Cancer cells acquire abnormalities in energy metabolism, collectively known as the Warburg effect, affecting substrate availability of thiamine-dependent enzymes. To investigate a strategy to exploit abnormal cancer-associated metabolism related to thiamine, we tested the cytotoxicity of native Bacillus thiaminolyticus thiaminase I enzyme, which digests thiamine, in the NCI60 cell line drug cytotoxicity screening program and found that leukemia cell lines were among the most sensitive to thiaminase I. We obtained additional lymphoid leukemia cell lines and confirmed that native thiaminase I and linear chain PEGylated thiaminase I enzyme (LCPTE) have cytotoxic activity in these cell lines. In addition, the IC50 of 3 of the 5 leukemia cell lines (Reh, RS4, and Jurkat) were at least 1,000-fold more sensitive than Molt-4 cells, which in turn, were among the most sensitive in the NCI60 panel. The 3 LCPTE-sensitive leukemia cell lines were also sensitive to removal of thiamine from the medium, thus suggesting the mechanism of action of LCPTE involves extracellular thiamine starvation. Surprisingly, rapamycin showed a protective effect against LCPTE toxicity in the 3 LCPTE-sensitive cell lines but not in the other 2 cell lines, suggesting involvement of an mTOR-dependent pathway. Immunoblot analysis of the LCPTE-sensitive cell lines after LCPTE exposure revealed changes in mTOR pathway phosphorylation.

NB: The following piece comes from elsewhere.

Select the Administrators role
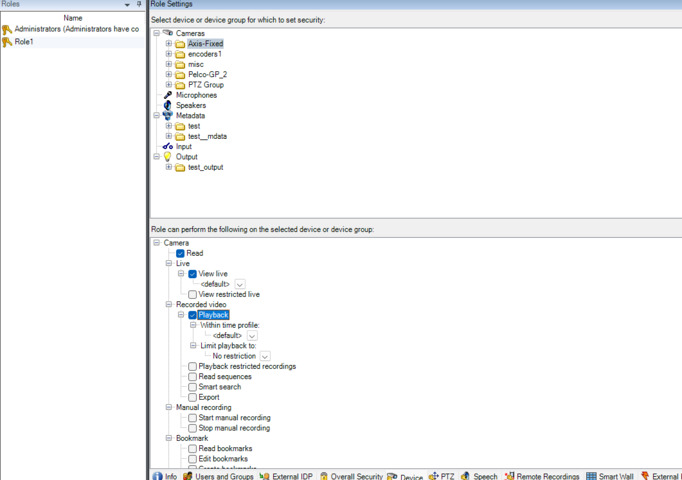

Nude mice bearing RS4 leukemia xenografts showed both tumor growth delay and prolonged survival after a single dose of LCPTE. Therefore, disruption of thiamine-dependent metabolism may be a novel therapeutic approach to target altered energy metabolism in leukemia and other cancers. Mol Cancer Ther; 10(9); 1563–70. ©2011 AACR.

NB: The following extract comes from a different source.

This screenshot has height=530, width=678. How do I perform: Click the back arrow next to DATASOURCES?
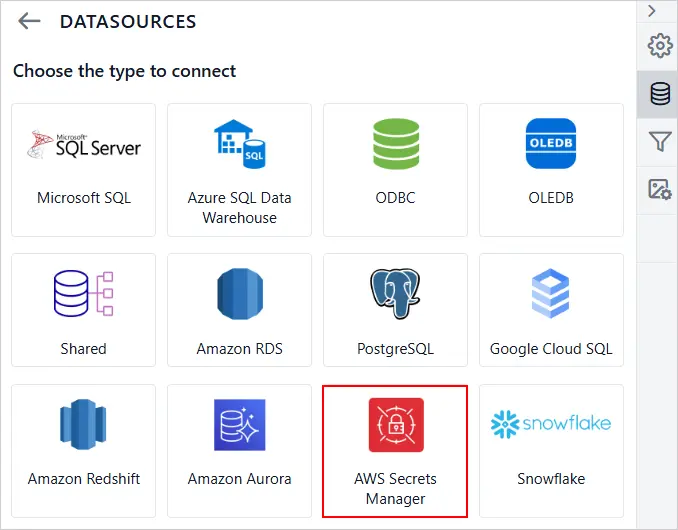29,21
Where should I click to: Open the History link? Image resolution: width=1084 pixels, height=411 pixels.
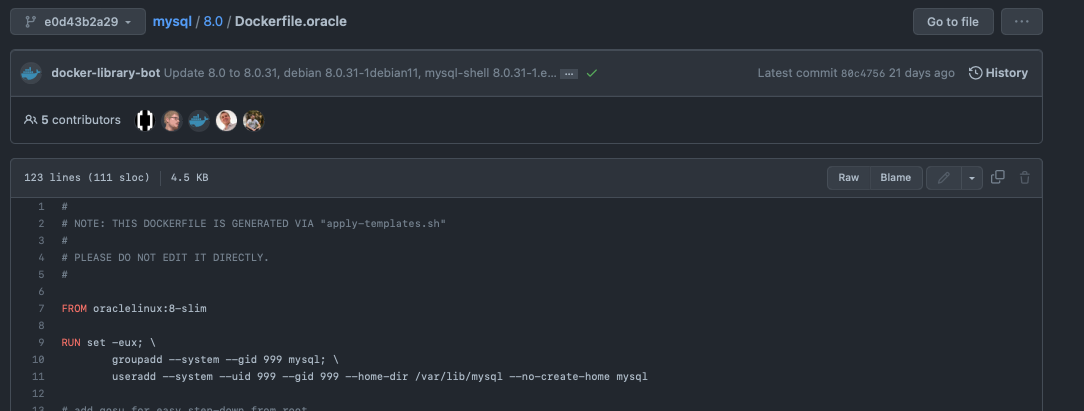click(x=998, y=73)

Pharmacologic properties of polyethylene glycol-modified Bacillus thiaminolyticus thiaminase I enzyme

We have previously shown that the bacterial enzyme thiaminase 1 has antitumor activity. In an attempt to make thiaminase I a more effective pharmaceutical agent, we have modified it by adding polyethylene glycol (PEG) chains of various lengths. We were surprised to find that 5k-PEGylation eliminated thiaminase cytotoxic activity in all cell lines tested. Both native thiaminase and 5k-PEGylated thiaminase efficiently depleted thiamine from cell culture medium, and both could use intracellular phosphorylated thiamine as substrates. However, native enzyme more effectively depleted thiamine and thiamine diphosphate in RS4 leukemia cell cytosol, and native thiaminase depressed cellular respiration, whereas PEGylated thiaminase did not. Despite the lack of in vitro cytotoxicity, PEGylation markedly increased the in vivo toxicity of the enzyme. Pharmacokinetic studies revealed that the half-life of native thiaminase was 1.5 h compared with 34.4 h for the 5k-PEGylated enzyme. Serum thiamine levels were depleted by both native and 5k-PEGylated enzyme. Despite superior pharmacokinetics, 5k-PEGylated thiaminase showed no antitumor effect against an RS4 leukemia xenograft, in contrast to native thiaminase, which showed antitumor activity. PEGylation of thiaminase I has demonstrated that depression of mitochondrial function contributes, at least in part, to its anticancer activity. PEGylation also enhances plasma retention time, which increased its vivo toxicity and decreased its activity against a leukemia xenograft, the opposite of the desired effects. These studies suggest that the mechanism of anticancer cytotoxicity of thiaminase requires acute depression of cellular respiration, whereas systemic toxicity is related to the duration of extracellular thiamine depletion.